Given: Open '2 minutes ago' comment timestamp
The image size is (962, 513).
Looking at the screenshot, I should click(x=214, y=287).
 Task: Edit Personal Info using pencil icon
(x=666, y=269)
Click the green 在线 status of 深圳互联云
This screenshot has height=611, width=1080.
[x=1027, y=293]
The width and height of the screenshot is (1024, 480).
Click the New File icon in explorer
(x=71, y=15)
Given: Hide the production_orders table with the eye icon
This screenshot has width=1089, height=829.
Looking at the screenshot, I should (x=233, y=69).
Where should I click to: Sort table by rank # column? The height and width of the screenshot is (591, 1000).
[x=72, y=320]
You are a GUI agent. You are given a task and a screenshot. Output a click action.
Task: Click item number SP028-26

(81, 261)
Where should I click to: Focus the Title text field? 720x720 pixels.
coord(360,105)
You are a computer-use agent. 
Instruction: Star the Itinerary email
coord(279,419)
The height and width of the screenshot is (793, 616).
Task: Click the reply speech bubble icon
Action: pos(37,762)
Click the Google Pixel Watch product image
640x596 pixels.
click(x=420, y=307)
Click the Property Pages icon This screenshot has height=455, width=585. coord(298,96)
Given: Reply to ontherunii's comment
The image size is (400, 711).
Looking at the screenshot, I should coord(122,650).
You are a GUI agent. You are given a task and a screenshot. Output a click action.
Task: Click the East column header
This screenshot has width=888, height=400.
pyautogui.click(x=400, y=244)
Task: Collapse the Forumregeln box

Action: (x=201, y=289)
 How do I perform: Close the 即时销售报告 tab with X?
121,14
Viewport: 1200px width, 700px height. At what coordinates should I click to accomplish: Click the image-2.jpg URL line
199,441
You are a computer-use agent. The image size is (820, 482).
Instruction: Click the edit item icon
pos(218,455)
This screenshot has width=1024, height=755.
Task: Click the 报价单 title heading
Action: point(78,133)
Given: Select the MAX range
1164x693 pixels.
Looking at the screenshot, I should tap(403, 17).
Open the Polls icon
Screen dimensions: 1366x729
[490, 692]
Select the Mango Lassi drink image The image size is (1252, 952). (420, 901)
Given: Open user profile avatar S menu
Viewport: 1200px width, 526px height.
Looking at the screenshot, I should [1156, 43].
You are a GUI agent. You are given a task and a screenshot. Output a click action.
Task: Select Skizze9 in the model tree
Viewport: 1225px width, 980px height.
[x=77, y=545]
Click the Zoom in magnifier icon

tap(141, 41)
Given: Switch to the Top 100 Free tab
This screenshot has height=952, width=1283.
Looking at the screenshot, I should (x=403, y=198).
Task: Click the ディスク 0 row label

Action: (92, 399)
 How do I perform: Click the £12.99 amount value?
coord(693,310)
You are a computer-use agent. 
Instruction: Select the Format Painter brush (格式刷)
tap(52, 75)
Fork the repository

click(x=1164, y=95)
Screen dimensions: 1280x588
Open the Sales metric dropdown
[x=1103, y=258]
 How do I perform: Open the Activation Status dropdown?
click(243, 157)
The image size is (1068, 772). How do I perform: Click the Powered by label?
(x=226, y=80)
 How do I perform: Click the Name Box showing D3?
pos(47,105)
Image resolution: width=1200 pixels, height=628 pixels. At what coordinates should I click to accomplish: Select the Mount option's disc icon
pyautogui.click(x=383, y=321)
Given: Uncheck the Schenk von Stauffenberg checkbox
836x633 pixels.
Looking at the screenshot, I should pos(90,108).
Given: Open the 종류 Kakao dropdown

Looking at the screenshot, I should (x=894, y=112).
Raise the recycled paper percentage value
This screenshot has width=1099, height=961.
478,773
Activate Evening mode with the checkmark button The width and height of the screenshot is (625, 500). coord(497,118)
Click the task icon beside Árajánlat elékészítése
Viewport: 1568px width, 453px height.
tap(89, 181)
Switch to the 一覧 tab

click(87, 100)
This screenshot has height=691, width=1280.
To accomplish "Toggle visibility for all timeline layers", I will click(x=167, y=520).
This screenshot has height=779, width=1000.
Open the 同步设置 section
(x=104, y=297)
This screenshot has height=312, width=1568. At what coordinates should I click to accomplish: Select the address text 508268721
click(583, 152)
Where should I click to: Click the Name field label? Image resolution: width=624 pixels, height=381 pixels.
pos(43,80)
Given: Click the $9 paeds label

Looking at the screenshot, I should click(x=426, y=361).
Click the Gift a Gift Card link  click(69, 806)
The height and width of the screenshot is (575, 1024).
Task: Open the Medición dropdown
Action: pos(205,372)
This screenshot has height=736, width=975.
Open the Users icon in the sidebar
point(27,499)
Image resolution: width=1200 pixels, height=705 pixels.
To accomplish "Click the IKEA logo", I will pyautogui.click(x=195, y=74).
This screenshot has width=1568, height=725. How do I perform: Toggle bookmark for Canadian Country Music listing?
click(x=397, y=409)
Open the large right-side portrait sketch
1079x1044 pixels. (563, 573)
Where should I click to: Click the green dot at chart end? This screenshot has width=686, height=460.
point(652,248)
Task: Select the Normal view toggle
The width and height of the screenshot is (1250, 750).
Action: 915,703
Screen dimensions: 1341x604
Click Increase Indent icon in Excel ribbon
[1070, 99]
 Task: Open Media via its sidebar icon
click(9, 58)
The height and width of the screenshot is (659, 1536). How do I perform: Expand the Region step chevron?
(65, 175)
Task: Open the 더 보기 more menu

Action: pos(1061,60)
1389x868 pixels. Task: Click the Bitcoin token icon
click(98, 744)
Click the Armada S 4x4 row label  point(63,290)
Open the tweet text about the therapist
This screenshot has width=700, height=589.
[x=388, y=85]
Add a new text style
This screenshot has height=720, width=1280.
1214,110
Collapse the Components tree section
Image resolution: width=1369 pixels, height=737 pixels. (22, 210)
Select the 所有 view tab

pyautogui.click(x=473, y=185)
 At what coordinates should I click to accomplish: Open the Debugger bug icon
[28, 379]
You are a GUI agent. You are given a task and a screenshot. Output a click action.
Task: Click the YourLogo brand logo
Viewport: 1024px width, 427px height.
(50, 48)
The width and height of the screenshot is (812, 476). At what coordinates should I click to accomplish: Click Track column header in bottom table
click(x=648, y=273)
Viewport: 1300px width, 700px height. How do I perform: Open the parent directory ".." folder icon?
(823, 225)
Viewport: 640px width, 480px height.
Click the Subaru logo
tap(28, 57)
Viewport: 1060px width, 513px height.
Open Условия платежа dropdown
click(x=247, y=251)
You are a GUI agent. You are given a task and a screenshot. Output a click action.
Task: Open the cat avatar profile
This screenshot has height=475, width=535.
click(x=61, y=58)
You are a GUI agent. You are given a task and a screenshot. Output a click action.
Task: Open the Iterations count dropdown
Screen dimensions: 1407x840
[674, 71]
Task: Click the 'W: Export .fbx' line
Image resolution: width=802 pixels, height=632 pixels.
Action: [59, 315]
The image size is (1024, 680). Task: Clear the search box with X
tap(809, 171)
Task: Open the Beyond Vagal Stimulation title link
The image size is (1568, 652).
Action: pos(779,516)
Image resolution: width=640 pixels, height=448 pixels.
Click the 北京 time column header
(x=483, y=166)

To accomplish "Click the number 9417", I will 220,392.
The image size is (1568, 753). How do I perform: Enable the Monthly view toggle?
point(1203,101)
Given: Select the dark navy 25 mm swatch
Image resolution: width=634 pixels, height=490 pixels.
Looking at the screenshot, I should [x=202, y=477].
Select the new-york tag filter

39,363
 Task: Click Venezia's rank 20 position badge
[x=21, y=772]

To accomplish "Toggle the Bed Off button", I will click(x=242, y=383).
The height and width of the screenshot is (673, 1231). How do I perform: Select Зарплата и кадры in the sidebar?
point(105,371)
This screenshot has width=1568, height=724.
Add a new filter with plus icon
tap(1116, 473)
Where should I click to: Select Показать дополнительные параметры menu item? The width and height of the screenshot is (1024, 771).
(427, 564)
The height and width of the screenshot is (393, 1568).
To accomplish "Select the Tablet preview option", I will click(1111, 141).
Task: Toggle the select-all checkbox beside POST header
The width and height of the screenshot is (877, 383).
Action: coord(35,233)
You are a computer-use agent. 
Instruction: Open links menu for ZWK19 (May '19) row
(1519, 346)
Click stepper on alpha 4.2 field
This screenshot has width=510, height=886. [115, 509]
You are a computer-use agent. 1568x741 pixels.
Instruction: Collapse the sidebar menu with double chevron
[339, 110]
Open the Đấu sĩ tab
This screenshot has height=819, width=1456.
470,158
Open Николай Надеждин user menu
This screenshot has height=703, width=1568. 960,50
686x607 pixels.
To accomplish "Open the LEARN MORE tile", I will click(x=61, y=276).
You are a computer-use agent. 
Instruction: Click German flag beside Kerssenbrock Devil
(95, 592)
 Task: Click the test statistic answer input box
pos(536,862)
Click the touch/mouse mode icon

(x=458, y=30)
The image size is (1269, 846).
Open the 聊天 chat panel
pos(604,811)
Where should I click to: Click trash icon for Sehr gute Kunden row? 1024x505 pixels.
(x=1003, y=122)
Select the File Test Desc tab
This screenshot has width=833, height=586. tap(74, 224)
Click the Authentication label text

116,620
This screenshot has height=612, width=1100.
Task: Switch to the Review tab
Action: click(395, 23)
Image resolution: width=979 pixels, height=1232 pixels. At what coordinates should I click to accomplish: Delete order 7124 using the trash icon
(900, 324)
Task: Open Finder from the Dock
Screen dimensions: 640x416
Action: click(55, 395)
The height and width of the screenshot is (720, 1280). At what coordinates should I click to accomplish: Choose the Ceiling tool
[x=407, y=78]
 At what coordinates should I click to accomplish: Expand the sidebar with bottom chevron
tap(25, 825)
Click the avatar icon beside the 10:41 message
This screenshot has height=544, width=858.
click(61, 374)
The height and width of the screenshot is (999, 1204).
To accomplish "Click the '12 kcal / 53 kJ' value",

◇ ◇ ◇ ◇ ◇

• TASK DESCRIPTION:
In the data above, which lines include "profile"? Return those lines.

• ANSWER SECTION:
Given: Open user profile avatar S menu
Task: Open the cat avatar profile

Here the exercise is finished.